Cross-helicity and transition from magnetohydrodynamics to kinetics in space plasmas

TL;DR

This paper investigates the transition from magnetohydrodynamic to kinetic regimes in space plasmas, highlighting two types of transitions using simulations and spacecraft data, and discusses implications for planetary magnetosheaths.

Contribution

It identifies and characterizes two generic transition types from MHD to kinetic regimes in space plasmas, supported by simulations and spacecraft measurements.

Findings

Two types of MHD to kinetic transition identified

Existence of cross-helicity dominated chaos in space plasmas

Observations from multiple planetary magnetosheaths discussed

Abstract

Cross-helicity dominated distributed chaos (CHDC) for magnetohydrodynamic (large-scale) and kinetic (small-scale) ranges of space plasmas has been studied using results of direct numerical simulations and of measurements made in the Earth's magnetosheath and in free solar wind by the instruments onboard of the Magnetospheric Multiscale Mission and CLUSTER spacecrafts.
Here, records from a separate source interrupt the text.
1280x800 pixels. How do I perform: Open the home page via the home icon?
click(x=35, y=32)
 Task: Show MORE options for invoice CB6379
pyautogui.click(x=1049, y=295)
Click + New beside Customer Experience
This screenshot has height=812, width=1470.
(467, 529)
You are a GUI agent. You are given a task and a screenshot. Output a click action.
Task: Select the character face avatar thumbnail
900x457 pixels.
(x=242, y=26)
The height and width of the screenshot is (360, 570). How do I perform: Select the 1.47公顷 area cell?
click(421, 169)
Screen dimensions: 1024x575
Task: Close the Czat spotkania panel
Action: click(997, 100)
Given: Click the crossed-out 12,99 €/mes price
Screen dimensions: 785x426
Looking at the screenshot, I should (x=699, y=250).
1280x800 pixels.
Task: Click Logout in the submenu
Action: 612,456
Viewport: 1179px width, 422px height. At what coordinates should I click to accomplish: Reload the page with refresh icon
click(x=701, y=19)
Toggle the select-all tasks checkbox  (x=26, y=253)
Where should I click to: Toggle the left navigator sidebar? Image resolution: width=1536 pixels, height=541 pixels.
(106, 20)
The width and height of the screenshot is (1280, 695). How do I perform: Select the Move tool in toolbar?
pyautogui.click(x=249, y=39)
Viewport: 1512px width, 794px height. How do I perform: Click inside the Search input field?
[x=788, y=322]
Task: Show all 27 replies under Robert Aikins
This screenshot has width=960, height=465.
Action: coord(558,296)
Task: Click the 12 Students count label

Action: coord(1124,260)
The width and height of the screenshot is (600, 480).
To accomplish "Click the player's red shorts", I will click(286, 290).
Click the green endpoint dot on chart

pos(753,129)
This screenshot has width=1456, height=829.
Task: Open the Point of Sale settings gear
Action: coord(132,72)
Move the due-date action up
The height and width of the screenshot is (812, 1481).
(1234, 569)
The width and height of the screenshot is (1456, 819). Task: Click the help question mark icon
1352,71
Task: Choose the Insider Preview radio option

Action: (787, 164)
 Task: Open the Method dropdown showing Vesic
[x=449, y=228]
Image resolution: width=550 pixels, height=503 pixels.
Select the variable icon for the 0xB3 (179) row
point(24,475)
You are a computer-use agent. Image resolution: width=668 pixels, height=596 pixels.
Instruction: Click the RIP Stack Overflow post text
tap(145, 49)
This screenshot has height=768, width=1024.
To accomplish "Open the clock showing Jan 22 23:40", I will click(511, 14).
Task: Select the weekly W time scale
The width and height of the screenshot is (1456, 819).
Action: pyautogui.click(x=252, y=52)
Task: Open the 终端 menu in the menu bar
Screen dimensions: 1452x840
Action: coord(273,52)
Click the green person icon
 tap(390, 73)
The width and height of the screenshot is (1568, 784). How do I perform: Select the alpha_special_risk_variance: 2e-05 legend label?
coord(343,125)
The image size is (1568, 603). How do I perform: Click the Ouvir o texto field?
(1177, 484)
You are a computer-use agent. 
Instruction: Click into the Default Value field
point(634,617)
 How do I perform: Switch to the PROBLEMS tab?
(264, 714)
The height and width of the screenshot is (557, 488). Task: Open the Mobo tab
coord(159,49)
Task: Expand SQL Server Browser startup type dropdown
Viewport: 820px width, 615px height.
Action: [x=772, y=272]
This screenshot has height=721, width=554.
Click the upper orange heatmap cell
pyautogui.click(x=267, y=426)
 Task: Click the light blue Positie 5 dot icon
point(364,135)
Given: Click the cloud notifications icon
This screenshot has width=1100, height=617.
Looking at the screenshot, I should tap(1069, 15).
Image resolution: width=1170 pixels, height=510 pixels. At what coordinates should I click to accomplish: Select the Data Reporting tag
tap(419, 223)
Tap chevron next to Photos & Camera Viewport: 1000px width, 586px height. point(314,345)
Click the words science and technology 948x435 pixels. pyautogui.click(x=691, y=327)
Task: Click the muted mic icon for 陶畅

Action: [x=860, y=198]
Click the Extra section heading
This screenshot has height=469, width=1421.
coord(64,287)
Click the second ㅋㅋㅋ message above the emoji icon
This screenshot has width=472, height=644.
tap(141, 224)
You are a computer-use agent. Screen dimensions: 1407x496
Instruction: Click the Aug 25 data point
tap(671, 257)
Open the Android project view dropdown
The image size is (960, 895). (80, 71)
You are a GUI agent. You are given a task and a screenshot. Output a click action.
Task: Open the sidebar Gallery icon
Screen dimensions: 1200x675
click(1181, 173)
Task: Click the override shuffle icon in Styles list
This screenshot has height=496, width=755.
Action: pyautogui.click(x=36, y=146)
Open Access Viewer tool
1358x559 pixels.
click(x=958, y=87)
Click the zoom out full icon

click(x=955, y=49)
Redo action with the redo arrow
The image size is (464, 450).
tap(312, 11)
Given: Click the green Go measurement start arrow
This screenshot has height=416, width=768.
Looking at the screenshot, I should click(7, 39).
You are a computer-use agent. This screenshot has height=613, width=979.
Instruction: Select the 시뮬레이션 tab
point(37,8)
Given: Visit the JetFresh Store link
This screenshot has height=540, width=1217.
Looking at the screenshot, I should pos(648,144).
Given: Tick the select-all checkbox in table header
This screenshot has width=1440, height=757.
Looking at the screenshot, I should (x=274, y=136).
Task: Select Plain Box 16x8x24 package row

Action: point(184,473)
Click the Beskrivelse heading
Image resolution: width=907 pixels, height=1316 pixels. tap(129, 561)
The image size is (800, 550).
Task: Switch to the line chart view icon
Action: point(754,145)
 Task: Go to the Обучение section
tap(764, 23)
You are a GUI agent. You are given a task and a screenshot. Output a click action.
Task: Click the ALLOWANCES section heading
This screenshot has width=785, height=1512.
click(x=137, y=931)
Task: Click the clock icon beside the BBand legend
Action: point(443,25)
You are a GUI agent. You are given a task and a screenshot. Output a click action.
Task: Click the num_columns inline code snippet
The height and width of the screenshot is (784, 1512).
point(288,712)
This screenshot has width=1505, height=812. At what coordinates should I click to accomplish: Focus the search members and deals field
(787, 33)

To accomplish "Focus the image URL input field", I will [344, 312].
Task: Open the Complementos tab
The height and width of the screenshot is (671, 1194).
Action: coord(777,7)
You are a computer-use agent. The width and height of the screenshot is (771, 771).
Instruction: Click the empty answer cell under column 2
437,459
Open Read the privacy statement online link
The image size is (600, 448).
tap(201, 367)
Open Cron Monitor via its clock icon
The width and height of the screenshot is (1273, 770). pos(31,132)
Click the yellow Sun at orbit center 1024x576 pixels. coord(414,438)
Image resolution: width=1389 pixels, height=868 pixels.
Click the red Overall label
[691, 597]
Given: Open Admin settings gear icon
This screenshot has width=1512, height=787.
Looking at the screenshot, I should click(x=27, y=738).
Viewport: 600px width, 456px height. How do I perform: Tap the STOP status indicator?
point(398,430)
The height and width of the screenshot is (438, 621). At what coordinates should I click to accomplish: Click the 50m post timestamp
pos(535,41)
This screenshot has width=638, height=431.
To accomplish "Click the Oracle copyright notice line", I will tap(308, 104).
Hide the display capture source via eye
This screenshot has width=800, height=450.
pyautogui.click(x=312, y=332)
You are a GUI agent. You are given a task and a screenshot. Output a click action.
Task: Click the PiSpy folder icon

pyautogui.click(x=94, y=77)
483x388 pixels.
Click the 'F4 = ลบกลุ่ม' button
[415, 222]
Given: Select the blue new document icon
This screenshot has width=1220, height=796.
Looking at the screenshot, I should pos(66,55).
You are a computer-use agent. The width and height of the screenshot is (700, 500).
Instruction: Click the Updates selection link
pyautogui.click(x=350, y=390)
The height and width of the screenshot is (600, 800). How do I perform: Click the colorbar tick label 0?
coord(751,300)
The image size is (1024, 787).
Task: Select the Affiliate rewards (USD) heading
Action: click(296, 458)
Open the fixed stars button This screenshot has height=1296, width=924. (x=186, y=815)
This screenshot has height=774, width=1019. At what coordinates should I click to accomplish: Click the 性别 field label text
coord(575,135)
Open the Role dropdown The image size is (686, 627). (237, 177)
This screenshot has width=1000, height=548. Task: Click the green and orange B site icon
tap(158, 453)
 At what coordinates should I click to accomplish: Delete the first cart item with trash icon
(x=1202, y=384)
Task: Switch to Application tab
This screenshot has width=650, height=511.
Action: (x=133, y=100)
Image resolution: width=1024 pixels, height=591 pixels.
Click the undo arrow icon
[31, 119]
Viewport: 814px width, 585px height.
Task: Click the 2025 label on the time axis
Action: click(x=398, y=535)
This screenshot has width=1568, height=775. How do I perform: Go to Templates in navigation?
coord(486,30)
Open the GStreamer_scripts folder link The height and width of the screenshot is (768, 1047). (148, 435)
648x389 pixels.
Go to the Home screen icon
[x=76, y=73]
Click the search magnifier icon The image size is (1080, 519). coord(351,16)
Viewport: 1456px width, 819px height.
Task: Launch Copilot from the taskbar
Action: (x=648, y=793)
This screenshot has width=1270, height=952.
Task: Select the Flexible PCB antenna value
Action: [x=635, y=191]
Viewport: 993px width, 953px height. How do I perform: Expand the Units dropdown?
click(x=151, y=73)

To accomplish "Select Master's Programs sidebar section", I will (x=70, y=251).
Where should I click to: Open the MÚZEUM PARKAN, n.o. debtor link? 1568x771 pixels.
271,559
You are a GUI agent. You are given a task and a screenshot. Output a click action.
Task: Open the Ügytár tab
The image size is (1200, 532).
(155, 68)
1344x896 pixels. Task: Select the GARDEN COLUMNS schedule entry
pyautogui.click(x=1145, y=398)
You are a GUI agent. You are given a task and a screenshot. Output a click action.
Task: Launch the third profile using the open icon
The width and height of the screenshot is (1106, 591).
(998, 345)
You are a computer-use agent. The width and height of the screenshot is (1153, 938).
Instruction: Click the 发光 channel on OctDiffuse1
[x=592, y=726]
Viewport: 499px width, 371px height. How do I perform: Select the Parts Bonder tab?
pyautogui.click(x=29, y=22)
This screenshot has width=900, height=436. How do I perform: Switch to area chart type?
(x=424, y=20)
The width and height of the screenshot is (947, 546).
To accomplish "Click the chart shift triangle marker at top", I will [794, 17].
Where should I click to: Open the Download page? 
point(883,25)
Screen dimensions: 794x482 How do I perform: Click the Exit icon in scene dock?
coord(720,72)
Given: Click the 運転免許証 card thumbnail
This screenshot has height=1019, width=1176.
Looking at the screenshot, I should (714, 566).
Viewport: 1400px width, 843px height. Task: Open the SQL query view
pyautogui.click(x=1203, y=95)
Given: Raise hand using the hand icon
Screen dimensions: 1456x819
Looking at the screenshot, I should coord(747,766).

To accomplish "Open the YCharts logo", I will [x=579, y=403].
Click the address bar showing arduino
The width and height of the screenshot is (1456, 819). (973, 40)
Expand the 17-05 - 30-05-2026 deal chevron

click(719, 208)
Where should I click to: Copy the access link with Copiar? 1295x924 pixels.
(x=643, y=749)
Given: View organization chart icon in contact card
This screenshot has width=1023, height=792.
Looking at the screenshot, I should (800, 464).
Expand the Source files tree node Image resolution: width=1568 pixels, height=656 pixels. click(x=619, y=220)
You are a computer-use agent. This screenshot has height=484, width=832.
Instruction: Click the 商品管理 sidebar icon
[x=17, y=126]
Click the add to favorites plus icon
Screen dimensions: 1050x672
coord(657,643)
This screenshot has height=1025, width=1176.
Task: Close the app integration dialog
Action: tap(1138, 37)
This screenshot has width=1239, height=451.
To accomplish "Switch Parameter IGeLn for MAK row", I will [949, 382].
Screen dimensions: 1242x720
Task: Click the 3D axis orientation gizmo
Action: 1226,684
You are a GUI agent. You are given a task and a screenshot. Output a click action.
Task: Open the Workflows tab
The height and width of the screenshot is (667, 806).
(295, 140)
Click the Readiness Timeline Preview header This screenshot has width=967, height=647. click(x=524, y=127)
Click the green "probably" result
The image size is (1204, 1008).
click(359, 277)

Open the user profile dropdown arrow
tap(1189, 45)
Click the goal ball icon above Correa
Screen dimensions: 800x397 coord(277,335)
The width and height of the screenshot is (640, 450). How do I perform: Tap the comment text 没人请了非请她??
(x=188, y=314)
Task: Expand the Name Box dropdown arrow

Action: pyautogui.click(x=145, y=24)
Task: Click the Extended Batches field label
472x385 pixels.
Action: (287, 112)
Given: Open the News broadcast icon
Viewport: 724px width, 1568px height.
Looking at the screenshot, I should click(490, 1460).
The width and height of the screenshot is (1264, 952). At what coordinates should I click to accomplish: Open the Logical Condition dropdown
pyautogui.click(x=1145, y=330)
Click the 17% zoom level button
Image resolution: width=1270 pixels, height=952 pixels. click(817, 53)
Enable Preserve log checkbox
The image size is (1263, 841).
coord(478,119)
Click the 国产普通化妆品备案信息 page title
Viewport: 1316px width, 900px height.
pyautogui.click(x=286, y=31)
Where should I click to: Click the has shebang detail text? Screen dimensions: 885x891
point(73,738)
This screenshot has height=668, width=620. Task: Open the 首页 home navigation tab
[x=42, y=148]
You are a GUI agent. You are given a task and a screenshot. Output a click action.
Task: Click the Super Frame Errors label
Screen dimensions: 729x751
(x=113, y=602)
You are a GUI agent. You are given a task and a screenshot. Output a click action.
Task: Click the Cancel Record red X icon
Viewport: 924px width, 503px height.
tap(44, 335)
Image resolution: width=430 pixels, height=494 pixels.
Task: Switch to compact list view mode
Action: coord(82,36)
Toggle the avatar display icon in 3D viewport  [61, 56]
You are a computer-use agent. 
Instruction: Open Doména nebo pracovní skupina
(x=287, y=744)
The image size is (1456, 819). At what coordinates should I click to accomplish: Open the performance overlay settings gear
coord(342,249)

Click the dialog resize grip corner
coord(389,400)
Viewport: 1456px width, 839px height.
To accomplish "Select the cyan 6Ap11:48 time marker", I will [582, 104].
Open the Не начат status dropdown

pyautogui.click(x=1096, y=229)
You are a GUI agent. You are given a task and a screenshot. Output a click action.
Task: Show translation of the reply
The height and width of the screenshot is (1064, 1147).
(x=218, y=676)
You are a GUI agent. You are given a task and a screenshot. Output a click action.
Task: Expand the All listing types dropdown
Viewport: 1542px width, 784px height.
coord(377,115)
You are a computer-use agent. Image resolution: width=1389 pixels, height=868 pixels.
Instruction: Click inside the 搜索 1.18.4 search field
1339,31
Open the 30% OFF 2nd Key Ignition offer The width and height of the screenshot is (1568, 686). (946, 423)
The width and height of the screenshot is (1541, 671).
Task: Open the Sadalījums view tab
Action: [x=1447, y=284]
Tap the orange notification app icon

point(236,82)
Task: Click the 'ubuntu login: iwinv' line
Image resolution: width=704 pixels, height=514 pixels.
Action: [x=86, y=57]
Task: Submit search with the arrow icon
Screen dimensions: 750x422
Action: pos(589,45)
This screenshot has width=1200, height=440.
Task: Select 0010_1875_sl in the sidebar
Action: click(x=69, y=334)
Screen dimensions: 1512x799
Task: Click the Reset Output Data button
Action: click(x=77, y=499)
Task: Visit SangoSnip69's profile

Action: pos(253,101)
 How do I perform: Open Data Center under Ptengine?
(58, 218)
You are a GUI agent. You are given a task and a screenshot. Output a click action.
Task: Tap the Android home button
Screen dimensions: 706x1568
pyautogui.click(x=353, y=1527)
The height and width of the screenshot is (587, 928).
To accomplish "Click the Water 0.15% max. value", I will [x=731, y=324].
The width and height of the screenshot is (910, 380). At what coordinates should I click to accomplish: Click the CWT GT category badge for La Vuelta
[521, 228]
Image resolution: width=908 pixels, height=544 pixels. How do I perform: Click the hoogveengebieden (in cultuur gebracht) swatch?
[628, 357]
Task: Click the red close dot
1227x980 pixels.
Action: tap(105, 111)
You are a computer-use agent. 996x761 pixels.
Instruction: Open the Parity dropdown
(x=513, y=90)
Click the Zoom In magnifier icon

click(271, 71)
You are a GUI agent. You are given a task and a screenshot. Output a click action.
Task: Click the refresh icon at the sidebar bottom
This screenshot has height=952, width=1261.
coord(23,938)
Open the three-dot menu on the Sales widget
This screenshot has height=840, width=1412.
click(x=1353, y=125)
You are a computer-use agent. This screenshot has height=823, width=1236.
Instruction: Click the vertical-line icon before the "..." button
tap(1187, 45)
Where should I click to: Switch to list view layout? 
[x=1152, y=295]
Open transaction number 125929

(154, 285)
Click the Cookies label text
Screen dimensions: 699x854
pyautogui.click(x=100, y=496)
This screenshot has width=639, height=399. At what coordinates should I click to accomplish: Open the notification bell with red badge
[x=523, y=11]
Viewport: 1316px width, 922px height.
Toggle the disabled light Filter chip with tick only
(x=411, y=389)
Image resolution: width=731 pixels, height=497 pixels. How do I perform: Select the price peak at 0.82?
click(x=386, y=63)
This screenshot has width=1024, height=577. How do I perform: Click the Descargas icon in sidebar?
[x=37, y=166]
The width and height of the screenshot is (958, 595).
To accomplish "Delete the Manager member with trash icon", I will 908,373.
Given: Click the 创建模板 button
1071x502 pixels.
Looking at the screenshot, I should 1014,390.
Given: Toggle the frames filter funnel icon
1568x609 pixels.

Existence of two generic types of transition from the magnetohydrodynamic (MHD) to kinetic range has been shown: 1) from the Kolmogorov-like (scaling) MHD turbulence to the kinetic CHDC and 2) from the magnetohydrodynamic CHDC to the kinetic CHDC. Results of measurements in the magnetosheath of some other planets: Saturn (Cassini observations), Jupiter (Galileo observations), and Mercury (Messenger observations), have been briefly discussed in this contest.